Not everyone agrees. Colin Best, an experienced engineer, has prepared an exhaustive analysis that argues the government will needlessly spend an additional $700 million by building the children’s hospital on the old barracks site.

He reasons that a hospital built on the western side of the RAH could cost-effectively expand over the railway yards, if it needs to, just as the Adelaide Convention Centre has done a few hundred metres up North Terrace.

Best says two independent reports, by two eminent Fellows of the Institution of Engineers Australia, both with many years of relevant experience in similar infrastructure work to this project, should “provide confidence that there is no restriction to expansion to the west, over the railway lines”.

“These reports were presented to Government, independently over a six-month period, with no serious response to each of the authors,” he says.

His detailed submissions have run into a political and bureaucratic brick wall.

While the government has been faffing about with finding new digs for a few horses, details have leaked of another relocation north of the city, but this one will have a devastating impact on the local economy.

As part of the federal government’s Defence Strategic Review, it appears that the Adelaide-based army units 7th Battalion Royal Australian Regiment (7RAR) and 1st Armoured Regiment (1ARMD) are likely to be “absorbed in the country’s north”, as the ABC put it.

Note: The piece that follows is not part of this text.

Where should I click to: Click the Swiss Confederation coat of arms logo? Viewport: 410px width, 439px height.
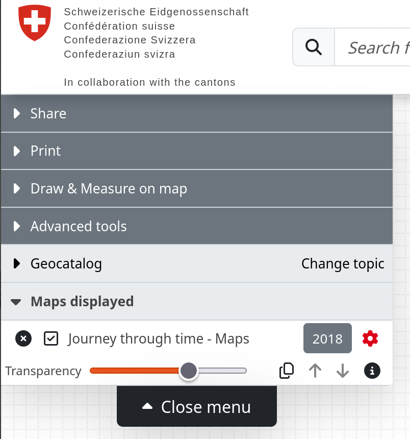coord(34,22)

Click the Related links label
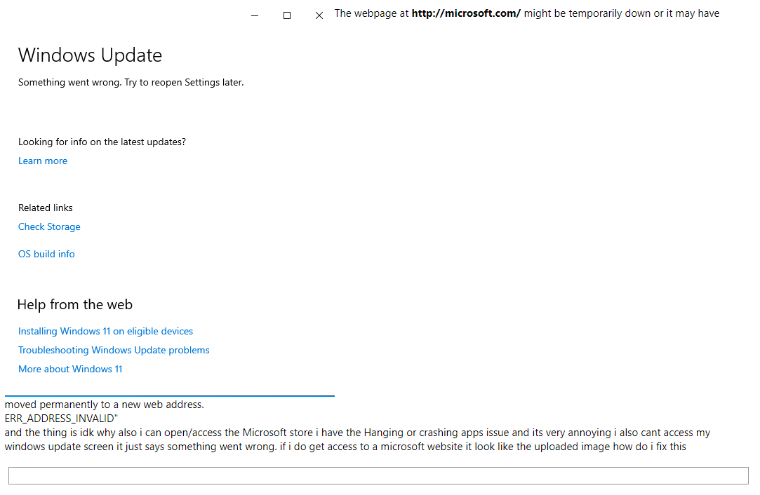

In other words, they’ll be moved from their current base in Edinburgh to Darwin, taking with them 1500 secure defence jobs.

To put this into context, the closure of Mitsubishi’s Lonsdale plant in 2008 saw between 700 and 800 jobs lost. The shutdown of GMH’s Elizabeth factory in 2017 cost 950 jobs.

While the move has yet to be confirmed, Premier Malinauskas should be yelling down the phone at the nation’s golf-loving Defence Minister Richard Marles to kill this stone dead.

This is one move north where the Premier can’t afford to horse around.